WHAT IS BEING ASKED: Within the records below is a range that opens at the line with "Privacy Policy (223, 2265)" and closes at the line with "[button] (39, 51)". Return that range word for word, both ends included, and only that range.

RECORDS:
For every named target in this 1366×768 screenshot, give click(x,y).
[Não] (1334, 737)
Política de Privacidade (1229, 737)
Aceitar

--

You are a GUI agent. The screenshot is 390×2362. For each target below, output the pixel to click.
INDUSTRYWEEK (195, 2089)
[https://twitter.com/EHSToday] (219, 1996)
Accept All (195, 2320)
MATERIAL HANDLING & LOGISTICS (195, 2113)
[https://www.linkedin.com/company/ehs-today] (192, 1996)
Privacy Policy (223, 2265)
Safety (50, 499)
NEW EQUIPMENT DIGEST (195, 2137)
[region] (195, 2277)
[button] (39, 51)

EXPECTED OUTPUT:
Privacy Policy (223, 2265)
Safety (50, 499)
NEW EQUIPMENT DIGEST (195, 2137)
[region] (195, 2277)
[button] (39, 51)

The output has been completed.